Every year, a shit ton of violence happens to trans people. The vast majority of this is directed at trans women of color. If you didn’t care about these people in life, then you have no right to mourn them and use them to further your organizations now that they’re dead. Hell, you shouldn’t even be reading about this from me, you should be listening to them.

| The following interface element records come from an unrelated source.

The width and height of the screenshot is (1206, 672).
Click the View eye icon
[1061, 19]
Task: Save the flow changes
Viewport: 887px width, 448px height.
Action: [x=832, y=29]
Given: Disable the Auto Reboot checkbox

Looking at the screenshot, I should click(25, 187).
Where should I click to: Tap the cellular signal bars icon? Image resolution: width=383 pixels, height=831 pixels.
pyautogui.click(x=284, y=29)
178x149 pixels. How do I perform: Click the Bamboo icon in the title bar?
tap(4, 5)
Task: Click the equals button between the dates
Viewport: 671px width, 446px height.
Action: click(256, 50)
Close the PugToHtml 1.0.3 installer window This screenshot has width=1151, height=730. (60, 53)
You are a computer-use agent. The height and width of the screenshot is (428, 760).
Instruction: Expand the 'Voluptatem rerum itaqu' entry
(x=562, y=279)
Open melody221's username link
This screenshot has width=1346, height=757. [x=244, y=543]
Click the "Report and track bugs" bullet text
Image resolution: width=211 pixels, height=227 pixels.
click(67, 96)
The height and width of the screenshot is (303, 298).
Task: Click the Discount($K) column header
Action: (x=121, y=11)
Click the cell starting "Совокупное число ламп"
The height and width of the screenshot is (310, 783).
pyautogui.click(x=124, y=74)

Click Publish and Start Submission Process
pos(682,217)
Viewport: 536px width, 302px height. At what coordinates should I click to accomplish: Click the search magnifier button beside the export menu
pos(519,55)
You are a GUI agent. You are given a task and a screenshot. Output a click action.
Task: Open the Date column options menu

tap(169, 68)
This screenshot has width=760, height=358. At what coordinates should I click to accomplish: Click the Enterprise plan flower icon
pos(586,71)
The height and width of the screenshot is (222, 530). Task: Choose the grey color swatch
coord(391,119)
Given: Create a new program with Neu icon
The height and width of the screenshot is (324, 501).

The dead don’t care about being remembered; they’re dead. What are you doing for the living? Are your organizations doing anything at all for trans* people, or are we just a token? This is a great day for fundraising. Are you still going to continue to throw trans* issues under the bus? Are you going to continue to deny how race and gender plays a part in oppression? Or are you just going to throw a goddamn party, and forget about this until next year?

 

Edit for clarity: This post is not about positivity or ignoring the violence to trans people, especially trans women of color. It is about intersectionallity and appropriation.

Further adventures in medical treatment.

This time, I remembered to remove my toenail polish.

So I went to the orthopedist. Just got back in fact, and I’m having a cup of tea. I hate having to lie on medical forms. Gender M. All already printed out in bold black ink before I even got the form. How fucking presumptuous for them to assume that my gender is male. How would they know?  At least I didn’t get sirred constantly like I did at the clinic the other day. So I played the part of the good young man. Fuckers. I wouldn’t have had that much of a problem if it had been sex on the form. I haven’t undergone any HRT or surgery so my sex is still unambiguously male.

Anyway, they said the cause of my ankle problem is the fact that I have been working as a line cook for several years and having flat feet. So, I’ll have to stay off of it for a few more days, use the medicine, and I will have to Ice my ankle nightly for the rest of my life. They have also given me some special insoles. I say given, but selling them to me for $35 isn’t exactly a gift. Anyway, this drastically limits the kind of shoes I can wear, so I might as well get used to wearing Mens shoes for the rest of my life. Yay. :( So I guess that you could call me semi-able bodied.

One other thing. Why do they need to know your race? I mean, seriously, why is that a question on the form? Is there an actual medical reason that an orthopedist would need to know that information?

voting on crutches is gonna be fun tomorrow./sarcasm

How am I sexist for being a binary identified trans woman?

Today I learned that I am a sexist because I am a binary trans* person. renetascian commented on a blog post by mx. punk. And I quote, “I did have another thought about your blog about being sexist. I am non-binary, but I realized if you were a binary transperson you would be sexist.” Oh really, I had no idea that because I happen to be a woman and not genderqueer that I am a sexist. Go on. “One example would be a transperson insulting another person for not getting surgery, or displaying hatred for cross-dressers.” Um, I probably will never be able to afford the surgery, and am afraid of losing all sensation, so I am non-op. That doesn’t make me non-binary. Even if I did get SRS, I would never judge someone for not getting it. I don’t hate cross-dressers, I’m just not one, and I don’t want to be told that I am one any more than you want to be told that you are a binary identified trans* person. How am I a sexist again? I don’t buy that gender is binary. I think that gender roles are bullshit. I believe that all genders should be equal. Why do you think that I am sexist again? And yet, you think less of me because I am a woman and binary identified. How are you not sexist? And by implication, you are saying that anybody who is cisgender is sexist, so why do you single out binary trans* folk? Why do you hate me?